A planned popup bar and restaurant set to open in Toronto this summer will give Seinfeld fans a chance to feel like they’re actually walking into an episode of the show.

“You’ll walk in and feel like you’ve just walked into Monk’s Diner from the show,” says Mackenzie Keast, one of the people behind the idea.

Like the diner where Jerry and the gang dined in the show, the pop-up restaurant will feature leather booths, a counter with bar stools and a similar cash.

Menu offerings at the fully functional venue will include big salads, muffin tops, calzones, salty pretzels and other Seinfeld-inspired offerings.

The popup restaurant – modelled after Monk’s Diner on the show – is the brainchild of Keast, 29, and some of his pals.

“We are all big fans of Seinfeld and have been for a long time. We were all laughing about a bar that popped up in Australia that was George- Costanza-themed,” Keast told CP24.com. “We said ‘what if we actually went a little bit further this summer and actually recreated the interior of Monk’s so people could actually step inside the world of Seinfeld and feel like they’re part of the show.’”

The idea took off and Keast and his friends started working with a designer and scouting for a space that would work.

Keast says the diner will likely be somewhere in the Dufferin Street and Dundas Street West area, but the group is still trying to figure out which spot will best suit the logistics.

But that hasn’t stopped rabid Seinfeld fans from going nuts over the idea already. Since Keast posted a Facebook invitation Monday night to attend the opening party, nearly 5,000 people have responded to say they’re interested.

“It’s reached nearly 1 million people across Facebook, so that’s incredible,” Keast says. “But I think it speaks volumes about the interest that remains in Seinfeld and how it remains a big part of people’s lives.”

While Seinfeld used New York City as the backdrop for the never-ending shenanigans of Jerry, George, Kramer and Elaine, Keast says Toronto is not that far off when it comes to the experience of living in a big, loud crazy city.

“Toronto as a city is very, very similar in many ways to the New York of Seinfeld,” Keast says. “They’re big, big cities and there’s a lot of people and there’s a lot of weirdness.
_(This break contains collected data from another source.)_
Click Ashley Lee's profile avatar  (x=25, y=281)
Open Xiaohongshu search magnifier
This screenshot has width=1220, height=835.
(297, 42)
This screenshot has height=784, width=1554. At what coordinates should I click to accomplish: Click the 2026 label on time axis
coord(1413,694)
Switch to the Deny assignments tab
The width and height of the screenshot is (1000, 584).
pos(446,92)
“And that’s really what Seinfeld is all about – meeting new strange people every day and getting into everyday situations and kind of the chaos that goes along with seemingly normal people and normal experiences clashing with what you would see as different and weird.”

Lest we think ourselves above the petty sensibilities of our neighbours to the south, Torontonians, Keast maintains, can be every bit as neurotic as New Yorkers

“Oh absolutely, absolutely. If not, moreso,” he says. “Step onto a packed streetcar in the mornings and experience that or wait in line for brunch on a Saturday morning. Neuroses in Toronto I think have reached new immeasurable heights and there’s countless episodes of Seinfeld that could be created out of experiences and stories that come out of Toronto for sure.”

While the pop-up restaurant has no affiliation with the actual show, Keast says he and his friends have been careful to make sure people know that it's a parody of the Seinfeld theme rather than an actual recreation.

“We are undertaking it as a parody type of project and we won’t be stepping on any copyrights when it comesto the name of the bar or any menu items,” he says.

The restaurant is planned to open in July and run through September.